'Burnt-out' case exposes US-Afghan
rift By M K Bhadrakumar
The trail of the Kabul Bank scandal that
was originally triggered by the so-called Afghan
Threat Finance Cell, a little-known unit of the
United States Embassy in Kabul, has reached a
hotel room in Virginia in the suburbs of
Washington.
Afghanistan's central bank
governor Abdul Qadir Fitrat, a former official in
the International Monetary Fund (IMF) and an
adviser to the World Bank, fled Kabul in panic
even as the Afghan government was about to
question him in connection with the scandal.
Fitrat, who enjoys permanent residency
status in the US, announced his resignation while
ensconced in the Virginia hotel and within two
hours he was on air, interviewed by Radio Free
Europe/Radio Liberty flashing his side of the
story across the Hindu Kush mountain tops and
valleys. His story, essentially, is
that he is a whistle blower
on the bank scandal rather than a fraudster and
that he fears for his life because of testimony he
gave to the Afghan parliament some two months ago
in which he implicated by name certain influential
people in the Kabul power structure.
Fitrat produced a list of what he said was
nearly US$800 million in fraudulent loans taken
out by the lender's politically connected
management and shareholders.
The Afghan
government has issued an arrest warrant for Fitrat
and sent it to the US Embassy in Kabul. There is
no extradition treaty between the US and
Afghanistan and it is going to be an Afghan
pipedream if anyone in the Kabul government really
fancies that the US would hand him over. He was
one of its (and the IMF's) key point persons in
controlling the Afghan banking sector.
The
Afghan government has literally warned the US
Embassy in Kabul, which under outgoing ambassador
Karl Eikenberry has been at loggerheads with the
Afghan leadership for the past two years.
In Afghan government perceptions, Fitrat
was the actual brain behind the initiative of the
US Embassy's Afghan Threat Finance Cell last year
to expose the Kabul Bank. Unsurprisingly, just
about all sides - the Afghan government, the US
government and the accused in the Kabul Bank
scandal - want physical possession of Fitrat. He
has become a precious entity and he himself
considers he is safe only on the US soil.
The US mentors apparently advised Fitrat
to flee Kabul lest he ended up in Afghan custody
in a Kabul jail and was compelled to spill the
beans about America's role in the Kabul Bank
expose.
________________
■ YOUR GOAL: Copy the article's passage that begins at "Afghanistan's central bank" and stops after "with the scandal.", substituting "Asian Development Bank" for "World Bank". The rows can be skipped; nothing in them is needed here.
________________
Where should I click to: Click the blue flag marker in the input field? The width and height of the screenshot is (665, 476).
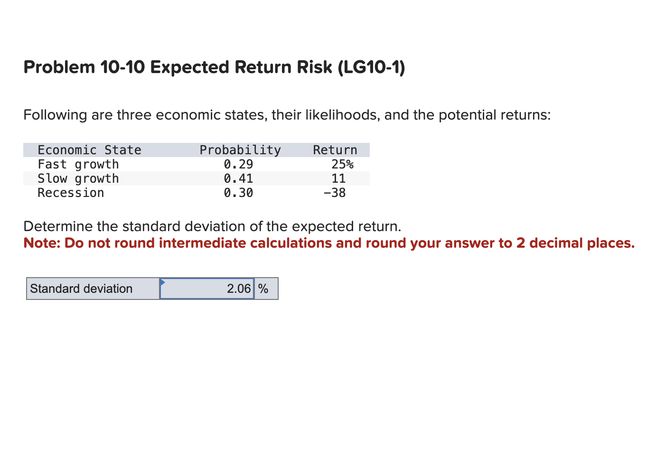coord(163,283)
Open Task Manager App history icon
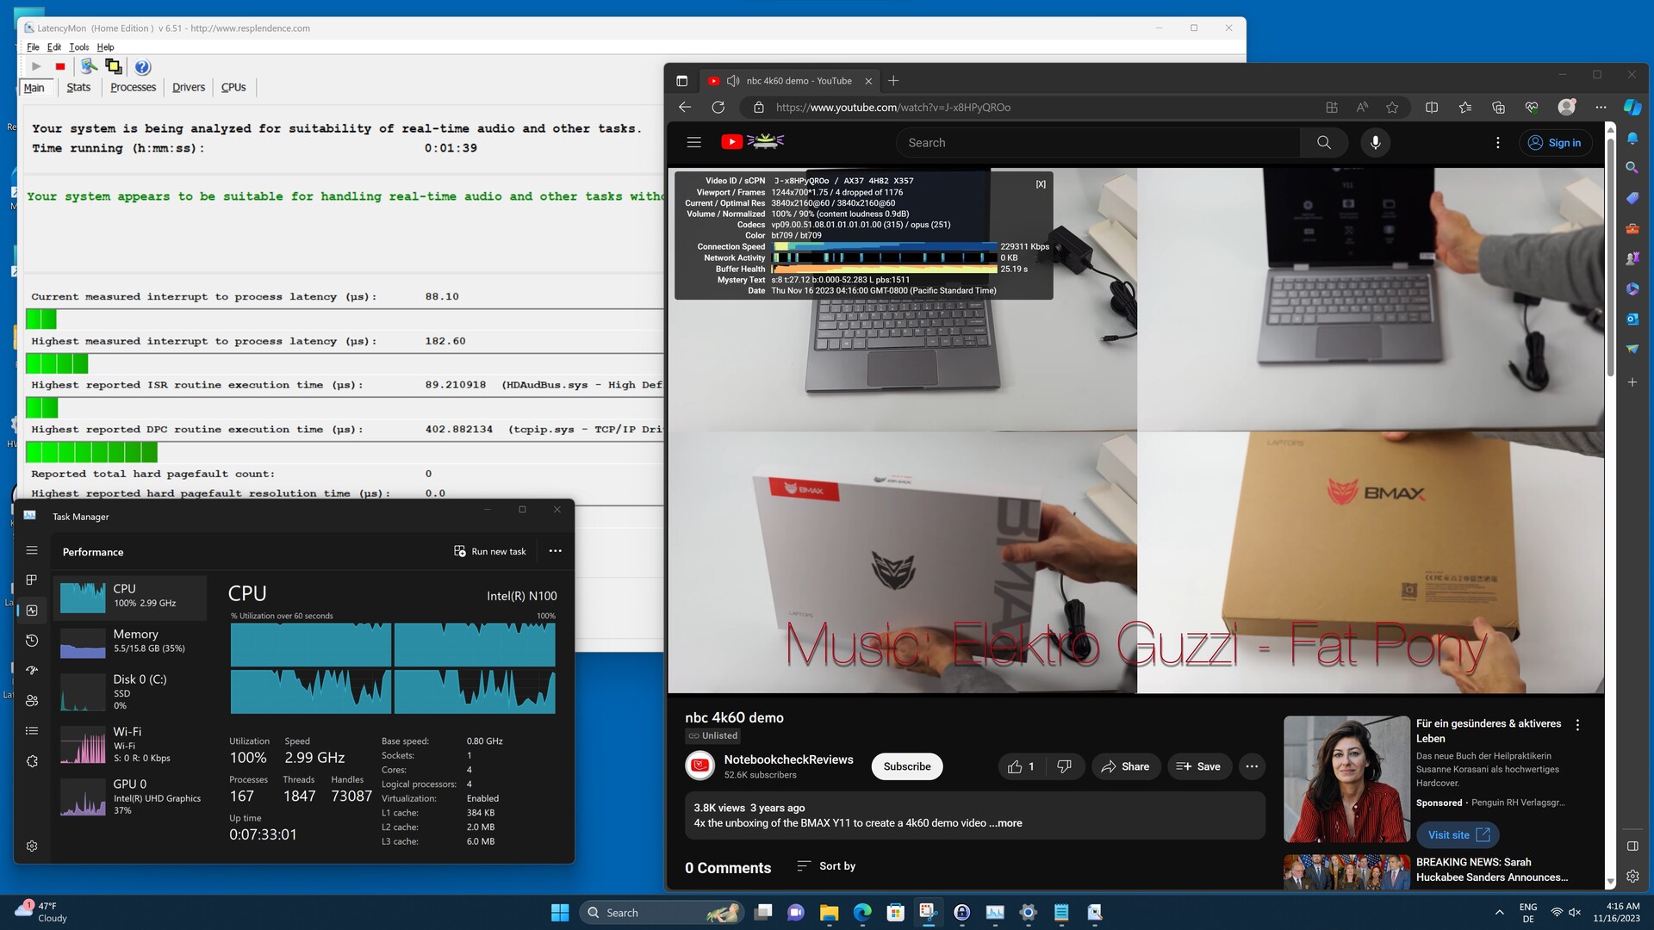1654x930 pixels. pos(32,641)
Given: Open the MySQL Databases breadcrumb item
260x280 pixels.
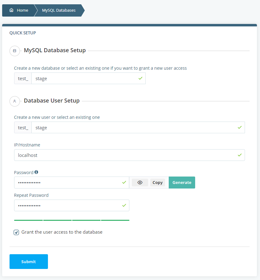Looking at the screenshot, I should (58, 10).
________________
■ RESPONSE:
Afghanistan's central bank
governor Abdul Qadir Fitrat, a former official in
the International Monetary Fund (IMF) and an
adviser to the Asian Development Bank, fled Kabul in panic
even as the Afghan government was about to
question him in connection with the scandal.